▶ **REQUIRED ACTION**:
The answer is the full set of records below, transcribed exactly.

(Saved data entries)
--

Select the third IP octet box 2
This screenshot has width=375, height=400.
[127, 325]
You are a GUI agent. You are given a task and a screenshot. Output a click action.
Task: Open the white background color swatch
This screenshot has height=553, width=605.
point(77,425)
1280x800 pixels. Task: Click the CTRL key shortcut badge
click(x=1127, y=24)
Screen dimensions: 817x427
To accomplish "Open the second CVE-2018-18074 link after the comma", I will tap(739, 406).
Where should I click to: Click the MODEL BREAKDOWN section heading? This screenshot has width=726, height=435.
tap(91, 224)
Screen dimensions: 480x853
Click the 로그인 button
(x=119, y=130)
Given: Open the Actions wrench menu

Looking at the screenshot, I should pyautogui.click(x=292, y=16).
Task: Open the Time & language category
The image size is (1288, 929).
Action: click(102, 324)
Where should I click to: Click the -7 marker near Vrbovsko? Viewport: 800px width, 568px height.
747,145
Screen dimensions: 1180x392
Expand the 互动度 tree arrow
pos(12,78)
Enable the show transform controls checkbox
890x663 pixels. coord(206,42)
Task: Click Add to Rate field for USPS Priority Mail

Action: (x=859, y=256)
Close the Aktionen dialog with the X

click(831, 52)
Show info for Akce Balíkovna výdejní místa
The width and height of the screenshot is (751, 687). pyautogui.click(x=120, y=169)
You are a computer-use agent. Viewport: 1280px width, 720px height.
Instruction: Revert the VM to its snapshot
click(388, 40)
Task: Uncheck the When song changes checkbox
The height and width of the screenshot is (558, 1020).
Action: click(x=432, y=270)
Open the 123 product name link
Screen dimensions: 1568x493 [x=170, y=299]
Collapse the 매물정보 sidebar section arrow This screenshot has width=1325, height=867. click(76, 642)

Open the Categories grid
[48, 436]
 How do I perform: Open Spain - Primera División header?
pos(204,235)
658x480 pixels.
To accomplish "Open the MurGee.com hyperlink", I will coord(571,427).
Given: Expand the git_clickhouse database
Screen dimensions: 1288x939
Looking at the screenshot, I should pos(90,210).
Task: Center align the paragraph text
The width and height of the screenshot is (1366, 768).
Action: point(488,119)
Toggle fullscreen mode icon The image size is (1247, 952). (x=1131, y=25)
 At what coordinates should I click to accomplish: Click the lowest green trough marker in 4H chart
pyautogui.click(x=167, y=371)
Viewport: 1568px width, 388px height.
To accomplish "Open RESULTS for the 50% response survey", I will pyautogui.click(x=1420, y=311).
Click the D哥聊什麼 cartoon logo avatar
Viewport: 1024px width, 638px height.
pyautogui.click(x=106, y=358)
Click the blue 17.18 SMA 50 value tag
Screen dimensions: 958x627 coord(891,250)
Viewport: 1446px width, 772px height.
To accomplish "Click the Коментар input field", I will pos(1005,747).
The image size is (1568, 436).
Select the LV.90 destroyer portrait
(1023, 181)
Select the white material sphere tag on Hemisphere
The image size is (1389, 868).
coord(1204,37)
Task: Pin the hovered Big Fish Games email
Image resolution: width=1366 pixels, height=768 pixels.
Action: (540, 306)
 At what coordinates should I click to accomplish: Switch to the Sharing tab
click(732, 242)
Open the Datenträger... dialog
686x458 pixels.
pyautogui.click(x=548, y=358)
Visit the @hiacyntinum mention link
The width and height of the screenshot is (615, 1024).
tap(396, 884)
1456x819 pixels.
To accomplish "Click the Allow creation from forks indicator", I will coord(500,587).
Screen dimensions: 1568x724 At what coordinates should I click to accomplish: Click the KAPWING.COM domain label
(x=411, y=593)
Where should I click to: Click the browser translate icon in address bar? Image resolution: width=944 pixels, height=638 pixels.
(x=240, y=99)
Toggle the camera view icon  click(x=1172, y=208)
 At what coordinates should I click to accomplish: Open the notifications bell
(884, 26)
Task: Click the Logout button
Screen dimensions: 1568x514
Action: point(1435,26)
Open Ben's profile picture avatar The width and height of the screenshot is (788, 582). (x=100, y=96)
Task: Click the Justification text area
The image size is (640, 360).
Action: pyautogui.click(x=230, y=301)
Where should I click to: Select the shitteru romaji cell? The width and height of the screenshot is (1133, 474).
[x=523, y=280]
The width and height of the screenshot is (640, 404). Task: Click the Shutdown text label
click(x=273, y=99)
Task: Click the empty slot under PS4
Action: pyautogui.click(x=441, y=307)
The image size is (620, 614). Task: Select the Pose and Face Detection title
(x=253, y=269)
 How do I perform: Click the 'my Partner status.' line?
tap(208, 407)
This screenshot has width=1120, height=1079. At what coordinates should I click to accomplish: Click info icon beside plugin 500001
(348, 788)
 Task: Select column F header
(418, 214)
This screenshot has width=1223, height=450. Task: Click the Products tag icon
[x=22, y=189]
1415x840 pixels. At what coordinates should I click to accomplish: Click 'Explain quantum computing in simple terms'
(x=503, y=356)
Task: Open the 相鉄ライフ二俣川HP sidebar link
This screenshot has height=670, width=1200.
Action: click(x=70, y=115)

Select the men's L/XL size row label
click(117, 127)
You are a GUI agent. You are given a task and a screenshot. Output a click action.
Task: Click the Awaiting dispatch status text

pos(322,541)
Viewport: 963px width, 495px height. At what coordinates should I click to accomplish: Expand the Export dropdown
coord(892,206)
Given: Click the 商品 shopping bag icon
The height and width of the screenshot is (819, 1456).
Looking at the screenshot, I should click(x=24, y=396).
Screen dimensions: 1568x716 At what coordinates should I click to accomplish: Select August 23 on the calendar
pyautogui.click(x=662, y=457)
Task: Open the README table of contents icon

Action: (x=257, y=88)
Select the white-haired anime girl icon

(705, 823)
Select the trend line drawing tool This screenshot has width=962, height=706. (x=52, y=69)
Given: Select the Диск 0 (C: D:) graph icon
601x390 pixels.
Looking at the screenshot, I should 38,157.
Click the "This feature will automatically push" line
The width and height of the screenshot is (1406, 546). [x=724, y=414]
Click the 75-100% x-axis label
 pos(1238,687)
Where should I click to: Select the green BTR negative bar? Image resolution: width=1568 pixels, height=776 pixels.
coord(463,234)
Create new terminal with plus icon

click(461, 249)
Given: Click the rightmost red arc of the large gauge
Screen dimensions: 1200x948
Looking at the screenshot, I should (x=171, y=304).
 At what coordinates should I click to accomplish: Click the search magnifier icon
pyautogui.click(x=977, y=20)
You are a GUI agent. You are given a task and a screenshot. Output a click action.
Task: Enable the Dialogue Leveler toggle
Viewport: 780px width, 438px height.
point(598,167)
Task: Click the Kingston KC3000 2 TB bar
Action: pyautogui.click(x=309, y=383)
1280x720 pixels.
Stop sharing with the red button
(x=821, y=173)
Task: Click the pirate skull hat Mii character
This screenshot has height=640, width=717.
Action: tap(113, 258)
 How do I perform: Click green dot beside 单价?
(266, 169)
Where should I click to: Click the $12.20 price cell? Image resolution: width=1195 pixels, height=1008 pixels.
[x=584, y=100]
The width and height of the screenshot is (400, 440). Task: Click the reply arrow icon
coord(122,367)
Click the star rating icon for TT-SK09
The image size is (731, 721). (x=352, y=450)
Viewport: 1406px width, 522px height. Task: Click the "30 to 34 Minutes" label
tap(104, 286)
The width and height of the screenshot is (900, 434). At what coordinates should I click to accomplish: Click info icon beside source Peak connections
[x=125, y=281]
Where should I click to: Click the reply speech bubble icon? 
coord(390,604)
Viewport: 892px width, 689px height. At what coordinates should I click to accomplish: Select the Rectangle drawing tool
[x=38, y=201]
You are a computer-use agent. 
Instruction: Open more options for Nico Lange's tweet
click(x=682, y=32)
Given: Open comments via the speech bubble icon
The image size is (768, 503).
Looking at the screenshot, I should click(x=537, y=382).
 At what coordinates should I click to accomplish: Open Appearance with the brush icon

--

▶ **WRITTEN RESPONSE**:
Select the third IP octet box 2
This screenshot has width=375, height=400.
[127, 325]
You are a GUI agent. You are given a task and a screenshot. Output a click action.
Task: Open the white background color swatch
This screenshot has height=553, width=605.
point(77,425)
1280x800 pixels. Task: Click the CTRL key shortcut badge
click(x=1127, y=24)
Screen dimensions: 817x427
To accomplish "Open the second CVE-2018-18074 link after the comma", I will tap(739, 406).
Where should I click to: Click the MODEL BREAKDOWN section heading? This screenshot has width=726, height=435.
tap(91, 224)
Screen dimensions: 480x853
Click the 로그인 button
(x=119, y=130)
Given: Open the Actions wrench menu

Looking at the screenshot, I should pyautogui.click(x=292, y=16).
Task: Open the Time & language category
The image size is (1288, 929).
Action: click(102, 324)
Where should I click to: Click the -7 marker near Vrbovsko? Viewport: 800px width, 568px height.
747,145
Screen dimensions: 1180x392
Expand the 互动度 tree arrow
pos(12,78)
Enable the show transform controls checkbox
890x663 pixels. coord(206,42)
Task: Click Add to Rate field for USPS Priority Mail

Action: (x=859, y=256)
Close the Aktionen dialog with the X

click(831, 52)
Show info for Akce Balíkovna výdejní místa
The width and height of the screenshot is (751, 687). pyautogui.click(x=120, y=169)
You are a computer-use agent. Viewport: 1280px width, 720px height.
Instruction: Revert the VM to its snapshot
click(388, 40)
Task: Uncheck the When song changes checkbox
The height and width of the screenshot is (558, 1020).
Action: click(x=432, y=270)
Open the 123 product name link
Screen dimensions: 1568x493 [x=170, y=299]
Collapse the 매물정보 sidebar section arrow This screenshot has width=1325, height=867. click(76, 642)

Open the Categories grid
[48, 436]
 How do I perform: Open Spain - Primera División header?
pos(204,235)
658x480 pixels.
To accomplish "Open the MurGee.com hyperlink", I will coord(571,427).
Given: Expand the git_clickhouse database
Screen dimensions: 1288x939
Looking at the screenshot, I should pos(90,210).
Task: Center align the paragraph text
The width and height of the screenshot is (1366, 768).
Action: point(488,119)
Toggle fullscreen mode icon The image size is (1247, 952). (x=1131, y=25)
 At what coordinates should I click to accomplish: Click the lowest green trough marker in 4H chart
pyautogui.click(x=167, y=371)
Viewport: 1568px width, 388px height.
To accomplish "Open RESULTS for the 50% response survey", I will pyautogui.click(x=1420, y=311).
Click the D哥聊什麼 cartoon logo avatar
Viewport: 1024px width, 638px height.
pyautogui.click(x=106, y=358)
Click the blue 17.18 SMA 50 value tag
Screen dimensions: 958x627 coord(891,250)
Viewport: 1446px width, 772px height.
To accomplish "Click the Коментар input field", I will pos(1005,747).
The image size is (1568, 436).
Select the LV.90 destroyer portrait
(1023, 181)
Select the white material sphere tag on Hemisphere
The image size is (1389, 868).
coord(1204,37)
Task: Pin the hovered Big Fish Games email
Image resolution: width=1366 pixels, height=768 pixels.
Action: (540, 306)
 At what coordinates should I click to accomplish: Switch to the Sharing tab
click(732, 242)
Open the Datenträger... dialog
686x458 pixels.
pyautogui.click(x=548, y=358)
Visit the @hiacyntinum mention link
The width and height of the screenshot is (615, 1024).
tap(396, 884)
1456x819 pixels.
To accomplish "Click the Allow creation from forks indicator", I will coord(500,587).
Screen dimensions: 1568x724 At what coordinates should I click to accomplish: Click the KAPWING.COM domain label
(x=411, y=593)
Where should I click to: Click the browser translate icon in address bar? Image resolution: width=944 pixels, height=638 pixels.
(x=240, y=99)
Toggle the camera view icon  click(x=1172, y=208)
 At what coordinates should I click to accomplish: Open the notifications bell
(884, 26)
Task: Click the Logout button
Screen dimensions: 1568x514
Action: point(1435,26)
Open Ben's profile picture avatar The width and height of the screenshot is (788, 582). (x=100, y=96)
Task: Click the Justification text area
The image size is (640, 360).
Action: pyautogui.click(x=230, y=301)
Where should I click to: Select the shitteru romaji cell? The width and height of the screenshot is (1133, 474).
[x=523, y=280]
The width and height of the screenshot is (640, 404). Task: Click the Shutdown text label
click(x=273, y=99)
Task: Click the empty slot under PS4
Action: pyautogui.click(x=441, y=307)
The image size is (620, 614). Task: Select the Pose and Face Detection title
(x=253, y=269)
 How do I perform: Click the 'my Partner status.' line?
tap(208, 407)
This screenshot has width=1120, height=1079. At what coordinates should I click to accomplish: Click info icon beside plugin 500001
(348, 788)
 Task: Select column F header
(418, 214)
This screenshot has width=1223, height=450. Task: Click the Products tag icon
[x=22, y=189]
1415x840 pixels. At what coordinates should I click to accomplish: Click 'Explain quantum computing in simple terms'
(x=503, y=356)
Task: Open the 相鉄ライフ二俣川HP sidebar link
This screenshot has height=670, width=1200.
Action: click(x=70, y=115)

Select the men's L/XL size row label
click(117, 127)
You are a GUI agent. You are given a task and a screenshot. Output a click action.
Task: Click the Awaiting dispatch status text

pos(322,541)
Viewport: 963px width, 495px height. At what coordinates should I click to accomplish: Expand the Export dropdown
coord(892,206)
Given: Click the 商品 shopping bag icon
The height and width of the screenshot is (819, 1456).
Looking at the screenshot, I should click(x=24, y=396).
Screen dimensions: 1568x716 At what coordinates should I click to accomplish: Select August 23 on the calendar
pyautogui.click(x=662, y=457)
Task: Open the README table of contents icon

Action: (x=257, y=88)
Select the white-haired anime girl icon

(705, 823)
Select the trend line drawing tool This screenshot has width=962, height=706. (x=52, y=69)
Given: Select the Диск 0 (C: D:) graph icon
601x390 pixels.
Looking at the screenshot, I should 38,157.
Click the "This feature will automatically push" line
The width and height of the screenshot is (1406, 546). [x=724, y=414]
Click the 75-100% x-axis label
 pos(1238,687)
Where should I click to: Select the green BTR negative bar? Image resolution: width=1568 pixels, height=776 pixels.
coord(463,234)
Create new terminal with plus icon

click(461, 249)
Given: Click the rightmost red arc of the large gauge
Screen dimensions: 1200x948
Looking at the screenshot, I should (x=171, y=304).
 At what coordinates should I click to accomplish: Click the search magnifier icon
pyautogui.click(x=977, y=20)
You are a GUI agent. You are given a task and a screenshot. Output a click action.
Task: Enable the Dialogue Leveler toggle
Viewport: 780px width, 438px height.
point(598,167)
Task: Click the Kingston KC3000 2 TB bar
Action: pyautogui.click(x=309, y=383)
1280x720 pixels.
Stop sharing with the red button
(x=821, y=173)
Task: Click the pirate skull hat Mii character
This screenshot has height=640, width=717.
Action: tap(113, 258)
 How do I perform: Click green dot beside 单价?
(266, 169)
Where should I click to: Click the $12.20 price cell? Image resolution: width=1195 pixels, height=1008 pixels.
[x=584, y=100]
The width and height of the screenshot is (400, 440). Task: Click the reply arrow icon
coord(122,367)
Click the star rating icon for TT-SK09
The image size is (731, 721). (x=352, y=450)
Viewport: 1406px width, 522px height. Task: Click the "30 to 34 Minutes" label
tap(104, 286)
The width and height of the screenshot is (900, 434). At what coordinates should I click to accomplish: Click info icon beside source Peak connections
[x=125, y=281]
Where should I click to: Click the reply speech bubble icon? 
coord(390,604)
Viewport: 892px width, 689px height. At what coordinates should I click to accomplish: Select the Rectangle drawing tool
[x=38, y=201]
You are a computer-use agent. 
Instruction: Open more options for Nico Lange's tweet
click(x=682, y=32)
Given: Open comments via the speech bubble icon
The image size is (768, 503).
Looking at the screenshot, I should click(x=537, y=382).
 At what coordinates should I click to accomplish: Open Appearance with the brush icon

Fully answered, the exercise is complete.